Denial of Service in Wells Fargo
This is just an organization's security weakness. An attack by an attacker that is malicious is indeed a cyber-attack in which the targeted victims do not have a machine available, and the usual operation of the system ends up being interrupted. The intended computer is overwhelmed or exhausted by the request before usual traffic can indeed be handled, resulting in the service denial. The main goal for the DoS attack is to oversaturate the specific system capability, leading to the denial of service of some other additional requests. DoS costs the organization primarily both money as well as time as programs and infrastructure continue to be unavailable. Service denial takes place through several various methods. The most popular form of DoS is when data floods mostly on network servers.
The Risks of The Vulnerabilities in Wells Fargo
Wells Fargo Employees
Data violation in the organization is the danger associated with this vulnerability. An infringement of data includes the exposure of sensitive and secure company data. As the company handles confidential information such as credit card data, e-mails as well as passwords, the data infringement loses or stolen these sensitive data. The ISO 31000 series system for risk control is aligned with such a risk (Carley, 2004).
Wells Fargo Malware
A malware-related vulnerability is a danger to the credibility of the company. Constant threats by ransomware would make the organization’s network protection proactive. The malware attack can cause data leakage, downtime, or maybe just the two, and the company is unable to absorb the harm to its image on the market (Bush, 2020).
Denial of Service in Wells Fargo
The DoS vulnerability is a failure in which the organization's operating infrastructure is inaccessible.
References
Desai, V. J. (2019). Inside Wells Fargo’s data management system. Retrieved from https://cio.economictimes.indiatimes.com/news/strategy-and-management/inside-wells- fargos-data-management-system/71799797
Magana, G. (2020). Wells Fargo will enable customers to share financial data with third parties via Envestnet | Yodlee's platform. Retrieved from https://www.businessinsider.com/wells- fargo-ups-third-party-fintech-data-sharing-capabilities-2020-9?IR=T
Li, H., Yu, L., & He, W. (2019). The impact of GDPR on global technology development.
Chadd, A. (2018).

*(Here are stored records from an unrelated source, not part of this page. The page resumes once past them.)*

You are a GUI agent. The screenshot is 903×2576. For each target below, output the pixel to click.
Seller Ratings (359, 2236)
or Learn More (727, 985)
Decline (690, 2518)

DDoS attacks: past, present and future. Network Security, 2018(7), 13-15.
Xiangyu, L., Qiuyang, L., & Chandel, S. (2017, October). Social engineering and insider threats. In 2017 International Conference on Cyber-Enabled Distributed Computing and Knowledge Discovery (CyberC) (pp. 25-34). IEEE.
Bush, L. (2020). Examining the Relationship Between Cybersecurity-Employee Vulnerabilities and Reduction of Security Breaches in Information Technology Organization (Doctoral dissertation, Colorado Technical University).
Carley, K. M., & Reminga, J. (2004). Ora: Organization risk analyzer. CARNEGIE-MELLON UNIV PITTSBURGH PA INST OF SOFTWARE RESEARCH INTERNAT.
Suryateja, P. S. (2018). Threats and vulnerabilities of cloud computing: a review. International Journal of Computer Sciences and Engineering, 6(3), 297-302.